(Saved data entries)
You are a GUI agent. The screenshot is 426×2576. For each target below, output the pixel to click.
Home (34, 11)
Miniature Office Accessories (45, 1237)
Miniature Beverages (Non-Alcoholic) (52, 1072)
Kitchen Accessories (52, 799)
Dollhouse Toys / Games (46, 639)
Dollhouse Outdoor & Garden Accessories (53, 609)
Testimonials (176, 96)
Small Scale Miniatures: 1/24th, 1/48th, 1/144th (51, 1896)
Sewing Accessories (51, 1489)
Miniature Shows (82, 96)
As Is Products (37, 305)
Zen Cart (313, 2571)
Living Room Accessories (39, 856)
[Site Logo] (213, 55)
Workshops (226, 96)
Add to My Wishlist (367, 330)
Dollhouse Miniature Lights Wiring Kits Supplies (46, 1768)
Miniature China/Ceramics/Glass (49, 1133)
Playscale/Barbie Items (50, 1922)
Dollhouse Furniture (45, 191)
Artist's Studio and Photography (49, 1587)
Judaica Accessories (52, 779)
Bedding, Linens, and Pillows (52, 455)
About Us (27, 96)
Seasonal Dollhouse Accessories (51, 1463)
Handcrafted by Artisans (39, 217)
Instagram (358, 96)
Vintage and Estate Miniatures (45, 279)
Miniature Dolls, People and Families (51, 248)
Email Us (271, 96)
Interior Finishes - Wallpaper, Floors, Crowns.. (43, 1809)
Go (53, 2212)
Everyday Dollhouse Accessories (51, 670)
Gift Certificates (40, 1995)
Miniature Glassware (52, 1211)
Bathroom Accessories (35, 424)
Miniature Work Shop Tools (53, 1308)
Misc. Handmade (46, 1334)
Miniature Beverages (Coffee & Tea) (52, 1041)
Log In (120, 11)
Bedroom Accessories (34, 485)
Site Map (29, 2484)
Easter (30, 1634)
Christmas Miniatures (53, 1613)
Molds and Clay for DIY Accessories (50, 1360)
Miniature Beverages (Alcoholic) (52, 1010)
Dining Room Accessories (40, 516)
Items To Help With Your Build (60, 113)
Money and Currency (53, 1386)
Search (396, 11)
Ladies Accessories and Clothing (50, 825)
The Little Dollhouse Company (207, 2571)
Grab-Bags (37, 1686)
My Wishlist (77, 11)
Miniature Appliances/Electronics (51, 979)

Problem to solve:
Please write out all of the records above, character for character.

Result for this task:
You are a GUI agent. The screenshot is 426×2576. For each target below, output the pixel to click.
Home (34, 11)
Miniature Office Accessories (45, 1237)
Miniature Beverages (Non-Alcoholic) (52, 1072)
Kitchen Accessories (52, 799)
Dollhouse Toys / Games (46, 639)
Dollhouse Outdoor & Garden Accessories (53, 609)
Testimonials (176, 96)
Small Scale Miniatures: 1/24th, 1/48th, 1/144th (51, 1896)
Sewing Accessories (51, 1489)
Miniature Shows (82, 96)
As Is Products (37, 305)
Zen Cart (313, 2571)
Living Room Accessories (39, 856)
[Site Logo] (213, 55)
Workshops (226, 96)
Add to My Wishlist (367, 330)
Dollhouse Miniature Lights Wiring Kits Supplies (46, 1768)
Miniature China/Ceramics/Glass (49, 1133)
Playscale/Barbie Items (50, 1922)
Dollhouse Furniture (45, 191)
Artist's Studio and Photography (49, 1587)
Judaica Accessories (52, 779)
Bedding, Linens, and Pillows (52, 455)
About Us (27, 96)
Seasonal Dollhouse Accessories (51, 1463)
Handcrafted by Artisans (39, 217)
Instagram (358, 96)
Vintage and Estate Miniatures (45, 279)
Miniature Dolls, People and Families (51, 248)
Email Us (271, 96)
Interior Finishes - Wallpaper, Floors, Crowns.. (43, 1809)
Go (53, 2212)
Everyday Dollhouse Accessories (51, 670)
Gift Certificates (40, 1995)
Miniature Glassware (52, 1211)
Bathroom Accessories (35, 424)
Miniature Work Shop Tools (53, 1308)
Misc. Handmade (46, 1334)
Miniature Beverages (Coffee & Tea) (52, 1041)
Log In (120, 11)
Bedroom Accessories (34, 485)
Site Map (29, 2484)
Easter (30, 1634)
Christmas Miniatures (53, 1613)
Molds and Clay for DIY Accessories (50, 1360)
Miniature Beverages (Alcoholic) (52, 1010)
Dining Room Accessories (40, 516)
Items To Help With Your Build (60, 113)
Money and Currency (53, 1386)
Search (396, 11)
Ladies Accessories and Clothing (50, 825)
The Little Dollhouse Company (207, 2571)
Grab-Bags (37, 1686)
My Wishlist (77, 11)
Miniature Appliances/Electronics (51, 979)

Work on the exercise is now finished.